In November, Iran test-fired dozens of missiles, including the Shahab-3 which can reach Israel, in exercises it said were aimed at putting a stop to the role of world powers in the Gulf region.

 

Resolution

 

"As our supreme leader said, no Iranian official has the right to back down on Iran's nuclear right"

Mahmoud Ahmadinejad

Sunday's tests will be the first by Iran since the UN Security Council imposed limited sanctions on the country last month, banning the sale of materials and technology that could be used in nuclear and missile programmes.

 

But Iran is standing firm on its nuclear development.

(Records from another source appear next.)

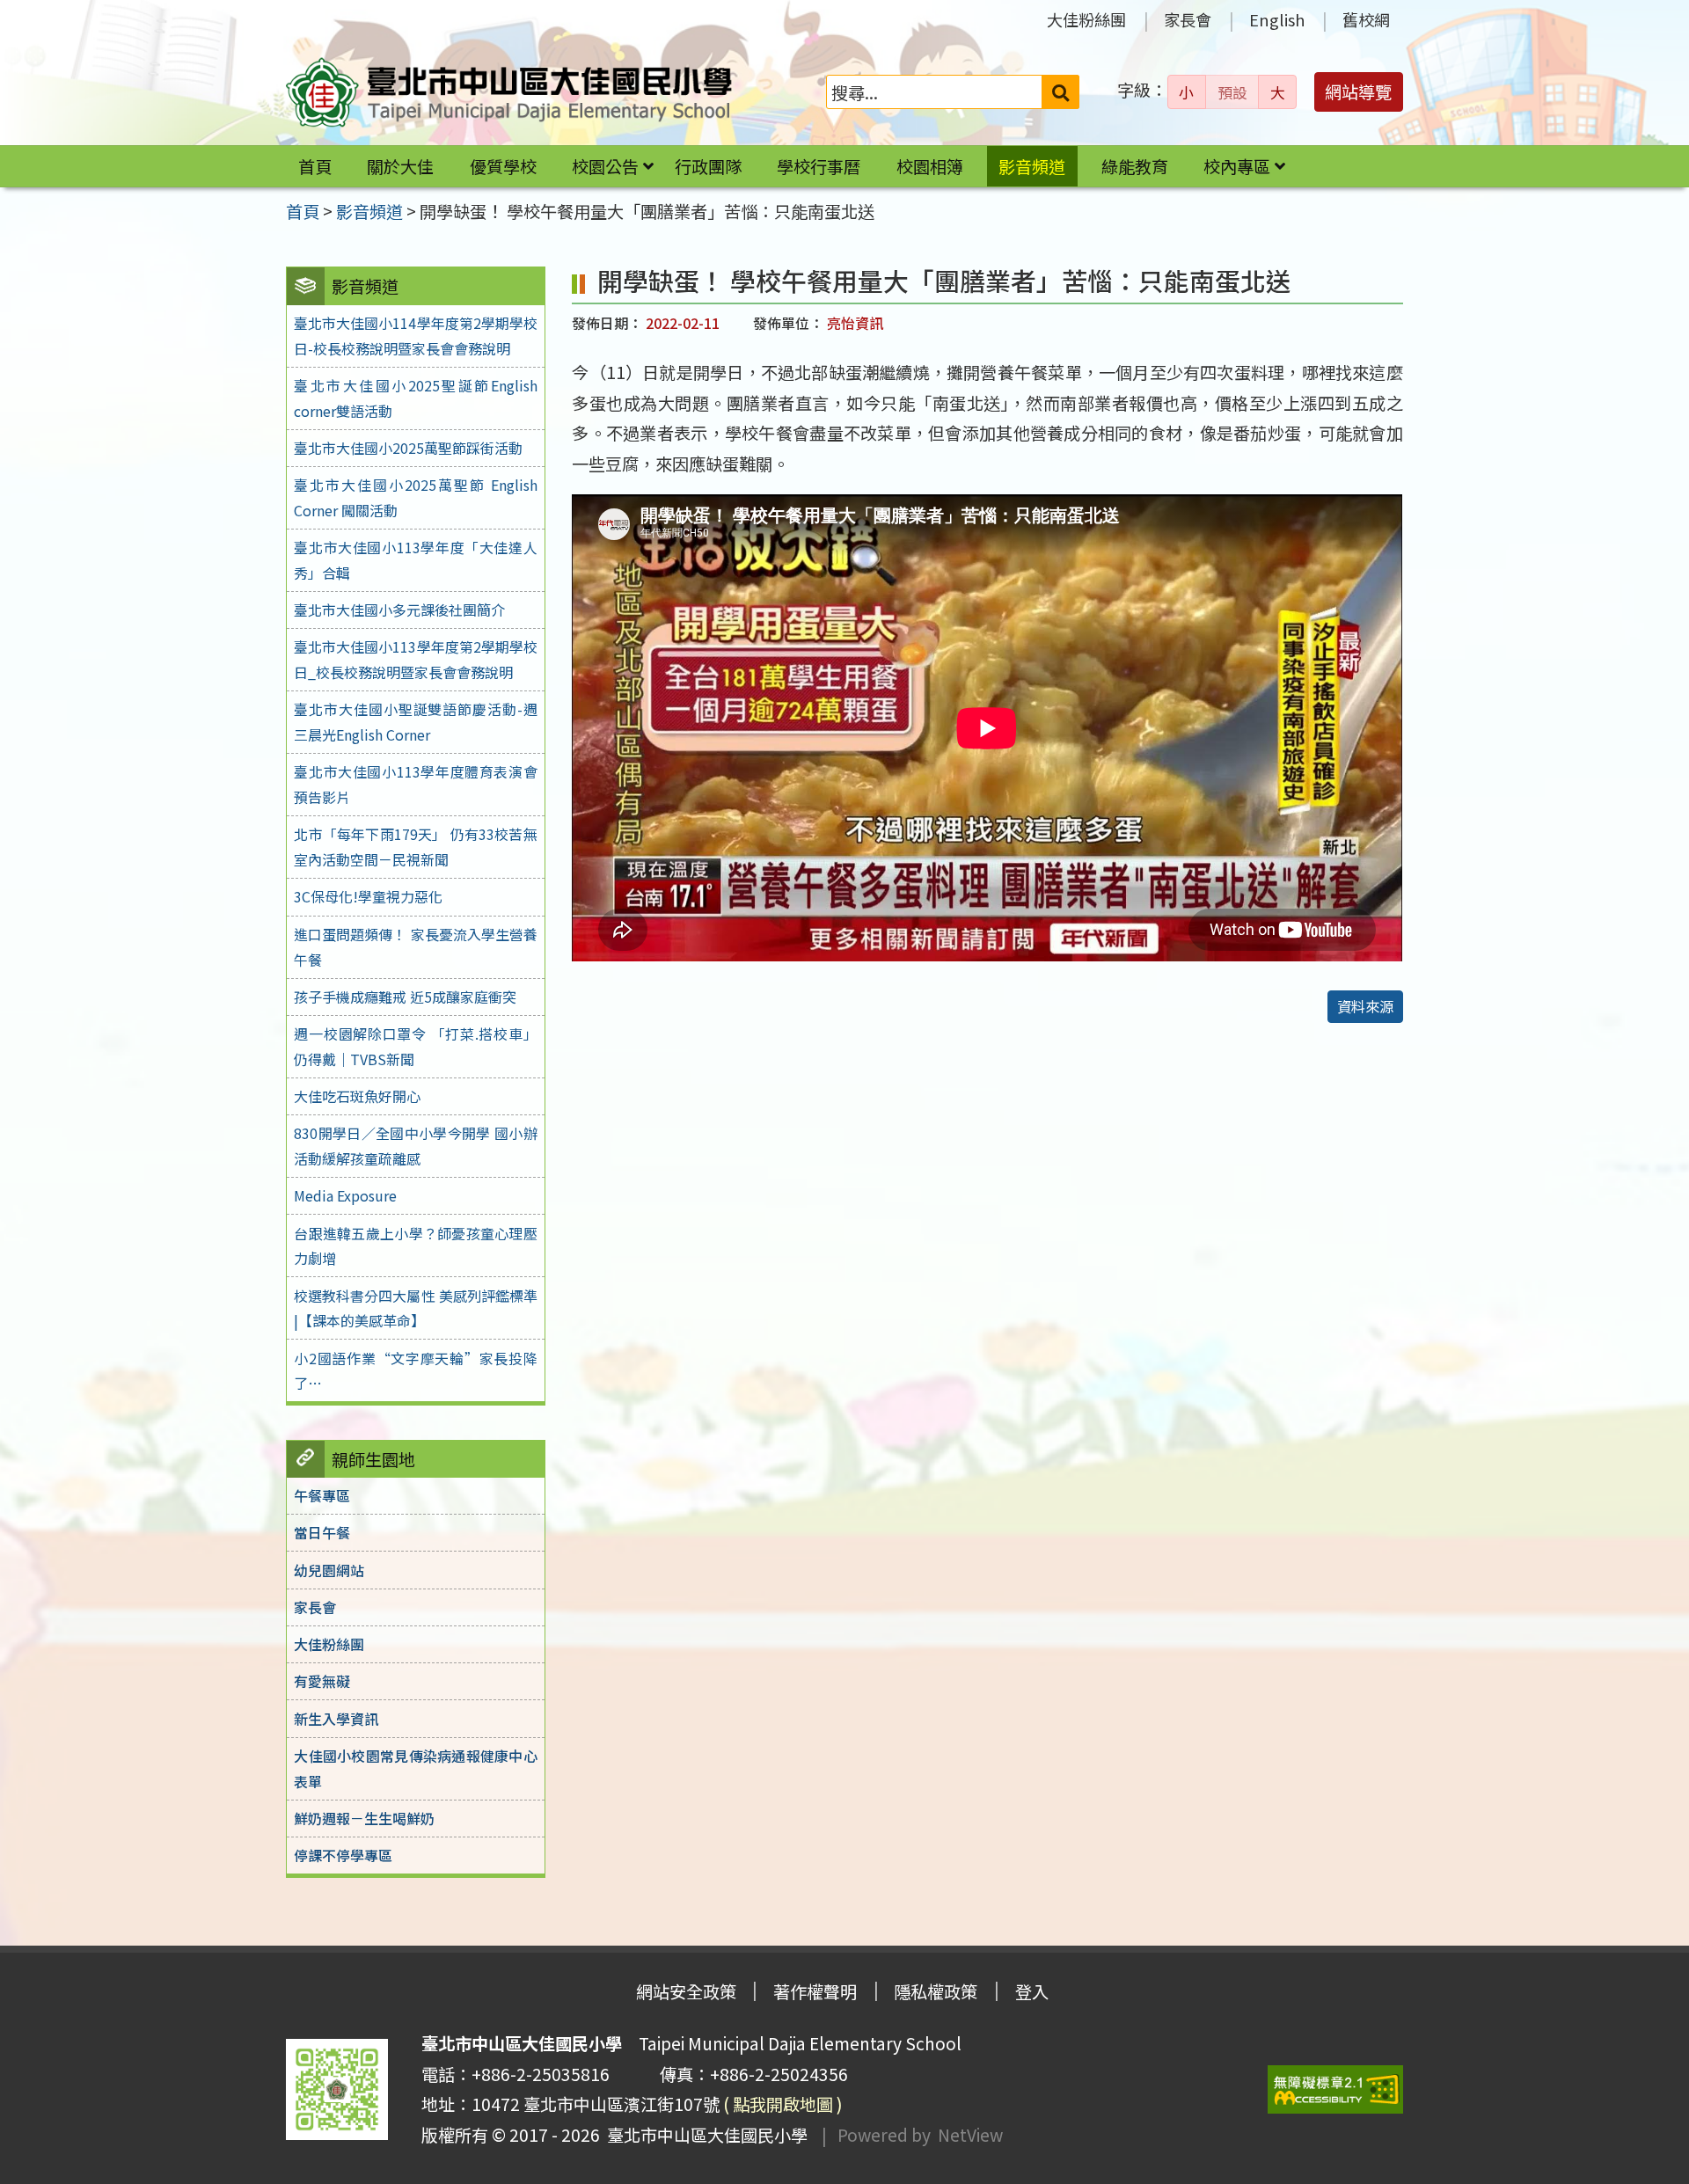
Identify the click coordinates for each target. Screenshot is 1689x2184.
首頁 (315, 166)
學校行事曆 (818, 166)
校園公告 (605, 166)
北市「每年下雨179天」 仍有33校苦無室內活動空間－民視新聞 (415, 846)
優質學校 (503, 166)
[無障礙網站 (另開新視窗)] (1335, 2089)
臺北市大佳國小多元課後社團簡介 (399, 609)
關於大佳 (400, 166)
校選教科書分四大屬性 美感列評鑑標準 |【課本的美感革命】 (415, 1308)
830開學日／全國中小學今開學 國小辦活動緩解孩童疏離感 (415, 1145)
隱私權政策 (935, 1991)
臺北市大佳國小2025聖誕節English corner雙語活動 (415, 398)
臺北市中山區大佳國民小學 (704, 2134)
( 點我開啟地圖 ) (783, 2104)
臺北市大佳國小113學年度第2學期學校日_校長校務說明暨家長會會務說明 (415, 659)
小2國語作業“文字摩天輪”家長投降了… (415, 1371)
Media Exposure (345, 1195)
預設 (1232, 92)
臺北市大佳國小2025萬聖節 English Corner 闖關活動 (415, 497)
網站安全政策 (686, 1991)
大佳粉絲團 (1086, 19)
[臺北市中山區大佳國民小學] (509, 91)
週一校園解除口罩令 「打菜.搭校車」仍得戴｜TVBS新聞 (415, 1046)
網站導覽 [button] (1358, 91)
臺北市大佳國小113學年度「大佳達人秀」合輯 (415, 560)
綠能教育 (1134, 166)
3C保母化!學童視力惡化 (368, 896)
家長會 (1187, 19)
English (1277, 19)
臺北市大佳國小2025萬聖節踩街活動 (408, 447)
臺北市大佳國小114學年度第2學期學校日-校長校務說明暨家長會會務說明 (415, 335)
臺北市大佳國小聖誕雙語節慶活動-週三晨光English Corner (415, 721)
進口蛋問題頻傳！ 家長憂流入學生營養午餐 (415, 947)
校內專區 (1236, 166)
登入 (1032, 1991)
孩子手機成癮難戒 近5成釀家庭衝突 (405, 996)
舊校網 (1366, 19)
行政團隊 (708, 166)
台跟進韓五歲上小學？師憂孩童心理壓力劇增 (415, 1246)
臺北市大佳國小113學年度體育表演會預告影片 (415, 784)
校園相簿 (929, 166)
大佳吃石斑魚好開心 (357, 1096)
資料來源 (1365, 1006)
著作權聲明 (815, 1991)
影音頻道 (1031, 166)
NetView (970, 2134)
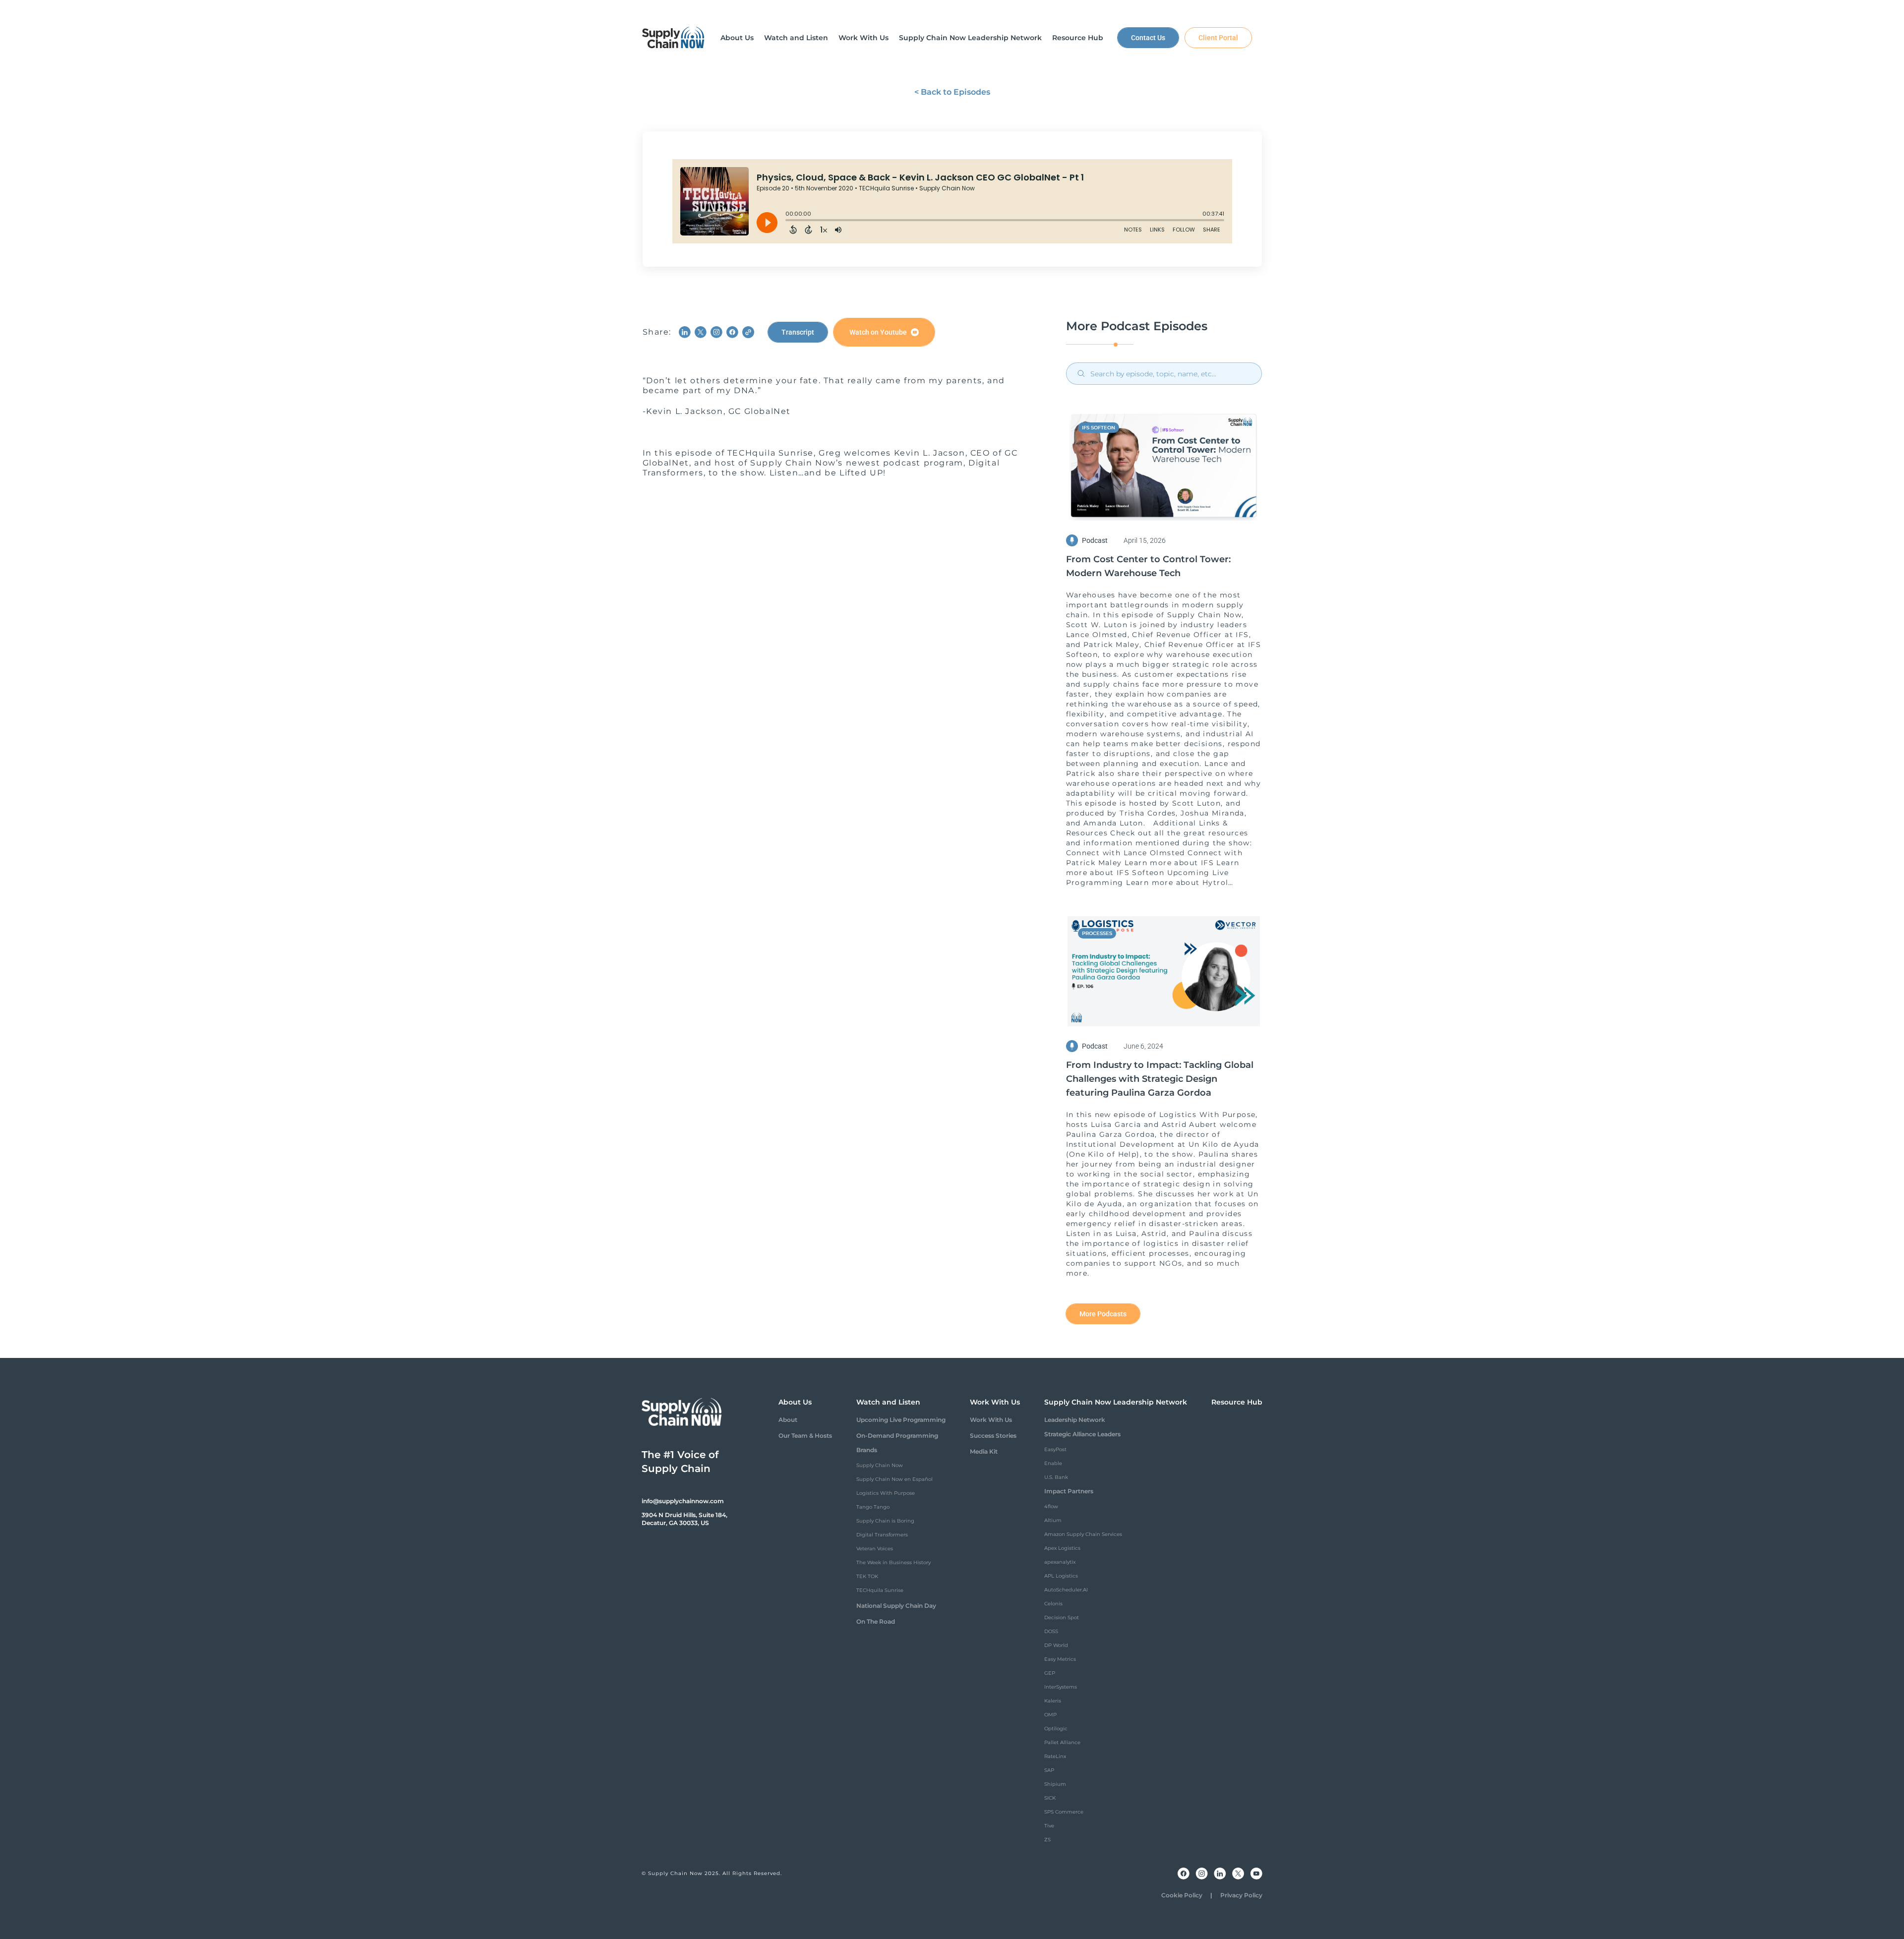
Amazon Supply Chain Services (1083, 1534)
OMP (1050, 1714)
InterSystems (1060, 1687)
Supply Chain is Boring (885, 1521)
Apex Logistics (1062, 1548)
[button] (737, 38)
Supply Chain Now (879, 1465)
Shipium (1055, 1784)
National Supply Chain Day (896, 1605)
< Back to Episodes (952, 92)
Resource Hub (1236, 1402)
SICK (1050, 1798)
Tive (1049, 1825)
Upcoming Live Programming (901, 1419)
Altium (1053, 1520)
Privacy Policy (1241, 1895)
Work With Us (991, 1419)
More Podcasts (1103, 1314)
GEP (1049, 1673)
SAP (1049, 1770)
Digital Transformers (882, 1534)
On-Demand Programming (897, 1435)
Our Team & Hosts (805, 1435)
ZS (1047, 1839)
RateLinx (1055, 1756)
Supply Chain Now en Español (894, 1479)
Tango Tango (873, 1507)
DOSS (1051, 1631)
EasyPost (1055, 1449)
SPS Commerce (1063, 1812)
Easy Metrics (1060, 1659)
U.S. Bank (1056, 1477)
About (787, 1419)
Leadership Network (1074, 1419)
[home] (673, 38)
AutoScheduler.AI (1066, 1589)
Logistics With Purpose (885, 1493)
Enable (1053, 1463)
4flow (1051, 1506)
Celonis (1053, 1603)
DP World (1056, 1645)
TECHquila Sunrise (879, 1590)
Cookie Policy (1181, 1895)
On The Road (875, 1621)
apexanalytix (1059, 1562)
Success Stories (993, 1435)
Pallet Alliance (1062, 1742)
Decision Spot (1061, 1617)
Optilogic (1056, 1728)
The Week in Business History (893, 1562)
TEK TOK (867, 1576)
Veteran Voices (874, 1548)
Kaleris (1052, 1701)
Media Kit (984, 1451)
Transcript (797, 332)
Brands (866, 1450)
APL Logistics (1061, 1576)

The Iranian president said on Sunday that UN resolutions will have no effect on Iran's nuclear policies.

 

"As our supreme leader [Ayatollah Ali Khamenei] said, no Iranian official has the right to back down on Iran's nuclear right."

 

The Security Council passed Resolution 1737 on December 23 imposing sanctions on Iran for its refusal to suspend uranium enrichment.

 

On January 8, Khamenei rejected the UN resolution, vowing that the Islamic Republic would not back down in its nuclear drive.

 

Missile development

 

Last year, Iran tested an "ultra-horizon" missile, fired from helicopters and jet fighters, and the Fajr-3 missile, which can reportedly evade radar and use multiple warheads to hit several targets simultaneously.

 

US officials have suggested that Iran is exaggerating the capabilities of its newly developed weapons.

 

In December 2005, Israel successfully tested its Arrow missile defence system against a rocket similar to Iran's Shahab-3. The Arrow was developed jointly with the US.

 

The Zalzal missile is a solid fuel missile, and the Fajr-5 missile, meaning "dawn", is an artillery rocket developed by Iran early last year.

 

Iran has recently urged Arab Gulf nations to force the US military out of the region and join Iran in a new regional security alliance, an offer which has been mostly ignored by the Gulf states.